Antioxidants like vitamin E (tocopherols) and polyphenols interrupt the radical chain reaction. Oils naturally high in these compounds (including extra virgin olive oil) have better oxidative stability than their smoke points alone would suggest.
What This Means for You
Match your oil to your task. Use refined avocado oil or ghee for high-heat searing. Use extra virgin olive oil for sautéing and roasting at normal temperatures (up to about 400°F). The smoke point concern is overblown for typical home cooking. Save unrefined, flavorful oils like toasted sesame or unrefined walnut oil for finishing and dressings, never for cooking.
References
- Ewert A, Granvogl M, Schieberle P. (2014). Isotope-labeling studies on the formation pathway of acrolein during heat processing of oils. J Agric Food Chem. 62(33):8524-9.
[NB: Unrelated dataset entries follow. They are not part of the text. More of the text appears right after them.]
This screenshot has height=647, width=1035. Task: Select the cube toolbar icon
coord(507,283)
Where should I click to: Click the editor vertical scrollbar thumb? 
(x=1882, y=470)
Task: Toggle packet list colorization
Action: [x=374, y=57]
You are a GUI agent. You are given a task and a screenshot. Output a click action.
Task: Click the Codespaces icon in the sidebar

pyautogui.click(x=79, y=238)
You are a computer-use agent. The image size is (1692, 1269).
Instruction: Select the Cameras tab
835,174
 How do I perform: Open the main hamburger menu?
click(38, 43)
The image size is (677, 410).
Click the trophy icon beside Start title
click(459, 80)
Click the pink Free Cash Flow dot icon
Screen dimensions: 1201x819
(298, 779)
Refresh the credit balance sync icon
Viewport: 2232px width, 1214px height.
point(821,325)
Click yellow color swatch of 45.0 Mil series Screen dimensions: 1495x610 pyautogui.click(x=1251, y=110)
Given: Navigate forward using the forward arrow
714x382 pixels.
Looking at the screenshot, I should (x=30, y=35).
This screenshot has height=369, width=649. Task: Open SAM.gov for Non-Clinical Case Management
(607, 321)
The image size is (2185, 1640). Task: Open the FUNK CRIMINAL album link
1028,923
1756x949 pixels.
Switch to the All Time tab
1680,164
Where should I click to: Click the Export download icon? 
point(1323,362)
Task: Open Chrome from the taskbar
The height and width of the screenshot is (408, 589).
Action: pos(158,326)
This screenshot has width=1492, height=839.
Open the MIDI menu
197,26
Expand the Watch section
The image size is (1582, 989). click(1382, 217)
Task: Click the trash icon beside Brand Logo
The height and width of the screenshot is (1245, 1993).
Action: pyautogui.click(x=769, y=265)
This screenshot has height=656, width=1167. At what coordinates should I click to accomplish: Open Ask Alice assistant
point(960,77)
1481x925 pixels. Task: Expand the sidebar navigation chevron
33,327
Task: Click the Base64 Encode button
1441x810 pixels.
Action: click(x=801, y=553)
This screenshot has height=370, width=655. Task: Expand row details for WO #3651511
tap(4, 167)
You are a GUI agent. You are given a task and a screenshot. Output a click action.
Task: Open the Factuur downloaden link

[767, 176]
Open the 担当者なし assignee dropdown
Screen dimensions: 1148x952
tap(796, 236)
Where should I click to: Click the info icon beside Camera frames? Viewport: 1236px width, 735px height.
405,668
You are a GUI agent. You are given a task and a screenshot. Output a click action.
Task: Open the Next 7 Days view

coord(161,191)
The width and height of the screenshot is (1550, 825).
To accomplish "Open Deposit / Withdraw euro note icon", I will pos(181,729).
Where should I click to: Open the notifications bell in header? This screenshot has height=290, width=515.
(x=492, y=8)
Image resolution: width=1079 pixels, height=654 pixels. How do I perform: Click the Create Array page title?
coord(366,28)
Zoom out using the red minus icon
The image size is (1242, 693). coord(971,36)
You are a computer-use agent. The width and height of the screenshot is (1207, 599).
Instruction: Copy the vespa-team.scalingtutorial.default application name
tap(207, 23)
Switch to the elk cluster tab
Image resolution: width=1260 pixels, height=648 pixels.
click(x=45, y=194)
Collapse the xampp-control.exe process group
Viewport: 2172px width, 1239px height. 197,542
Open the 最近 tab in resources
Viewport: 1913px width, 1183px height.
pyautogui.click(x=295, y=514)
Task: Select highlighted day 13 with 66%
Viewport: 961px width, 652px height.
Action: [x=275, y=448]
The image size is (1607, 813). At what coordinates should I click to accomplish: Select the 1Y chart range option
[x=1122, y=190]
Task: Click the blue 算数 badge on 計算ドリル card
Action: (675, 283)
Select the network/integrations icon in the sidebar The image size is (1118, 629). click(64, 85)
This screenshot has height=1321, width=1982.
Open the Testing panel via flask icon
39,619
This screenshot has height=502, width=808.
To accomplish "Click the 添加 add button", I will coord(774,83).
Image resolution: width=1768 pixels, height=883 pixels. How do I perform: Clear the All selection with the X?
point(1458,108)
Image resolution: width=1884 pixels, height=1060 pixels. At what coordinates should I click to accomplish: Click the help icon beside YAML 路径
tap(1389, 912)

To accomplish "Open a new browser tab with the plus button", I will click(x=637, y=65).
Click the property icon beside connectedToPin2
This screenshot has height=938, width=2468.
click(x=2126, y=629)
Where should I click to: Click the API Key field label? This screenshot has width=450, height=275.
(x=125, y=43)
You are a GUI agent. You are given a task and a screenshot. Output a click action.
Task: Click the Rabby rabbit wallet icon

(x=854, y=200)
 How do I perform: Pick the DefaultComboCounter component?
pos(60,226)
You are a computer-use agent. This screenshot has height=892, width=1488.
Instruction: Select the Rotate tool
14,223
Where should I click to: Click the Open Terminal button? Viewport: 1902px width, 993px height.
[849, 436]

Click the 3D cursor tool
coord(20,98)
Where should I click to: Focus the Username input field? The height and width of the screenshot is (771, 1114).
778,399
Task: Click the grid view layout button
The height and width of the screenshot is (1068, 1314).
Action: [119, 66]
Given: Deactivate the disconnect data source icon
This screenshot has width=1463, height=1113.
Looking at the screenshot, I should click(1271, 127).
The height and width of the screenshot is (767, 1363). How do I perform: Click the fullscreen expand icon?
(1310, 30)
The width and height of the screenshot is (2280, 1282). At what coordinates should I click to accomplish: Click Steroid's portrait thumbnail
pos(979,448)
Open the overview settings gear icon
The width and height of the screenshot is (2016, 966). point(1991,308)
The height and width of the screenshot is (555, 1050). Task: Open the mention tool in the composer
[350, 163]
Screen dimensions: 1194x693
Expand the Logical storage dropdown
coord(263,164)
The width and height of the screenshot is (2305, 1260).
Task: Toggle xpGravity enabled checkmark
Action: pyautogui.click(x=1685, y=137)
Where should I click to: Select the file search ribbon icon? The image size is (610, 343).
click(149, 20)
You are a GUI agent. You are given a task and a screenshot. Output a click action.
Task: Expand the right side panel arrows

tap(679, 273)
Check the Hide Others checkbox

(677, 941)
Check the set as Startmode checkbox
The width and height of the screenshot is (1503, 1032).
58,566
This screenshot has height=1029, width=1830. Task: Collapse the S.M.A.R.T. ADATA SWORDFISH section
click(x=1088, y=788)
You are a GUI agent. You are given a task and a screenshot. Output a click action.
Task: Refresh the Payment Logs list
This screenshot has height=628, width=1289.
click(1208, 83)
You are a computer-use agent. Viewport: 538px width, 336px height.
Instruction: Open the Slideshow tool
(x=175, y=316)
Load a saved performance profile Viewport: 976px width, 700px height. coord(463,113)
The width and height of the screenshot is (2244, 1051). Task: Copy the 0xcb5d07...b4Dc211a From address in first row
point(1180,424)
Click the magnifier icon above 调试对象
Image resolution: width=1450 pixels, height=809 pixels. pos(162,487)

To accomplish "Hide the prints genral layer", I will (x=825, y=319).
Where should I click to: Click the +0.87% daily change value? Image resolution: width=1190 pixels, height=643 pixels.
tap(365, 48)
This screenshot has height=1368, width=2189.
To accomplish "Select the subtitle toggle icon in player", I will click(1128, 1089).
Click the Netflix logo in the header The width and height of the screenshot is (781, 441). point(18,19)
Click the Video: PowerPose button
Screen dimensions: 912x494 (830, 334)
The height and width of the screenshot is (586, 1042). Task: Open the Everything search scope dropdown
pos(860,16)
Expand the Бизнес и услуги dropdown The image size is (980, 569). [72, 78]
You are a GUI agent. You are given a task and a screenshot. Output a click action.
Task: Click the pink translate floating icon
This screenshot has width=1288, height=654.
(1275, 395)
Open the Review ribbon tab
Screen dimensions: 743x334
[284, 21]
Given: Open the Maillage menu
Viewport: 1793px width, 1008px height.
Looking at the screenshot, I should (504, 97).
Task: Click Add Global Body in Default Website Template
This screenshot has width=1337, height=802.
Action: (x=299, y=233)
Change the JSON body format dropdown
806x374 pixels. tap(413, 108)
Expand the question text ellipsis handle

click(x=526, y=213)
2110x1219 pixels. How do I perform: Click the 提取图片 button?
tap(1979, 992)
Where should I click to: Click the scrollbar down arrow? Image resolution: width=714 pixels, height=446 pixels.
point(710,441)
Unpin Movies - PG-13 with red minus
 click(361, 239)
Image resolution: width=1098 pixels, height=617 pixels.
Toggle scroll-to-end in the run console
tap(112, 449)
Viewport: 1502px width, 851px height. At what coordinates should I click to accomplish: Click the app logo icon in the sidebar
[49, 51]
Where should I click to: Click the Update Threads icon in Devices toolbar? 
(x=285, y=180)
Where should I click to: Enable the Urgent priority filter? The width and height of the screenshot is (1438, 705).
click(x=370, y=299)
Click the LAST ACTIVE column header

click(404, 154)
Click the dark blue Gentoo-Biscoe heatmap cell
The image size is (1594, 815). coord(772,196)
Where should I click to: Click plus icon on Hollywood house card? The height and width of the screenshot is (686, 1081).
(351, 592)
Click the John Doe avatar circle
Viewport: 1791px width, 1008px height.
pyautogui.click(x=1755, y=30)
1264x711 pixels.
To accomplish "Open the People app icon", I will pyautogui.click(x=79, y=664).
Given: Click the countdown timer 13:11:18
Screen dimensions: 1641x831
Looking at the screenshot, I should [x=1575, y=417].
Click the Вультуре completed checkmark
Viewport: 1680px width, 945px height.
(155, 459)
- Casal S, Malheiro R, Sendas A, Oliveira BPP, Pereira JA. (2010). Olive oil stability under deep-frying conditions. Food Chem Toxicol. 48(10):2972-9.
- Pellegrini N, Visioli F, Buratti S, Brighenti F. (2001). Direct analysis of total antioxidant activity of olive oil and studies on the influence of heating. J Agric Food Chem. 49(5):2532-8.
- McGee H. On Food and Cooking: The Science and Lore of the Kitchen. Scribner, 2004.
- Belitz H-D, Grosch W, Schieberle P. Food Chemistry. 4th ed. Springer, 2009.
- USDA Agricultural Research Service. USDA National Nutrient Database — Fats and Oils.